Thursday 26 October 2023

The Bottle Let Me Down:El Anatsui @ Tate Modern.

Impressive though the Ghanaian artist El Anatsui's Behind The Red Moon installation in the Turbine Hall of Tate Modern is, I must admit I came away feeling slightly underwhelmed. Merle Haggard famously sang that the bottle let him down, for me El Anatsui's bottletops let me down.

 

But just like when the bottle lets you down, the journey was at least fun. Behind The Red Moon is, El Anatsui states, "an artwork in three acts" and all three of those acts are made of liquor bottle tops and metal fragments that have been crushed, crumbled, and connected together by hand by El Anatsui's team.
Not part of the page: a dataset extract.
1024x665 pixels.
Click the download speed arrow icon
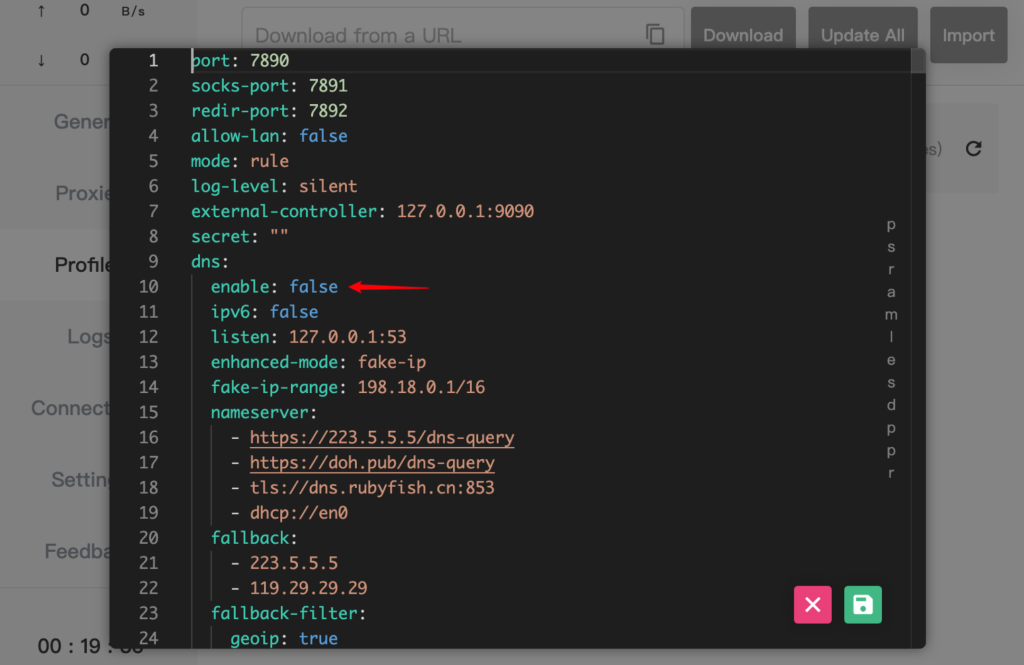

They're epic in scale, making good use of the Turbine Hall's vastness, and when you first look at them there seems to be no meaning whatsoever beyond a huge abstracted field of colour and texture. Which would be fair enough. But there's information on boards dotted around the Turbine Hall which tells you what El Anatsui's thinking behind the work is. I found it to be quite instructive - if a little cold.


The viewer is invited to embark on a journey and to interact with the hangings (although eager security guards were on hand to stop anyone touching them or going beyond the marked out lines that surrounded the floor based work) but we're also told that we should, if we look close enough, be able to see the moon, the sail (?), and the Earth.

I didn't see any of those things. But I did see how, much like Hew Locke's Procession at Tate Britain last year, El Anatsui's work made statements about colonialism and the overlapping histories of Africa, Europe, and the Americas. Split into three 'acts' (The Red Moon, The World, and The Wall) the installation is intended to evoke the ships that transported slaves (as well as gold, sugar, and spirits) across the Atlantic and the use of red bottle tops as a raw material is meant to evoke the 'blood moons' that sailors would use to navigate their way across the ocean.



It's likely, also, that El Anatsui wanted us to think of the thousands of gallons of innocent blood that was spilled on these voyages. A group of meshy figures suspended in the air seem to represent human figures. Perhaps they are alive but perhaps they were once alive. Perhaps they were consigned to a watery grave.

Perhaps they are embarking on a forced journey to a new, cruel, world. The inky black wall that stands at the end of the Turbine Hall is, I discovered, rooted in the ancient story of an earthen wall in Togo called Notsie that was built by King Agokoli to confine and oppress his subjects, the Ewe people. Despite their name the Ewe people were not sheep and a revolutionary uprising led to the wall's destruction and liberty for the Ewes.



It's good to learn about something I'd known nothing about before visiting this show but it would have been even better if I'd have learned that by looking at the art instead of reading about it. It's a problem I have with a lot of contemporary conceptual art. It's too obscure. It's fine to make the viewer do some work but sometimes the artworks seem to leave the viewer out completely.

I don't get the impression that that's what an artist like El Anatsui is aiming for. He's clearly trying to make connections (both physical and mental in his work) and by using everyday materials he's announcing he's an artist for everyday people and not just scholars and art bloggers. Sadly, for me, he hasn't completely succeeded in his aims (or what I assume to be his aims) but he's given it a good shot. Don't visit Tate Modern specially for this installation but if you are visiting, or just passing, pop in and have a look. You probably won't be quite as underwhelmed as I was. I'd been led to expect more.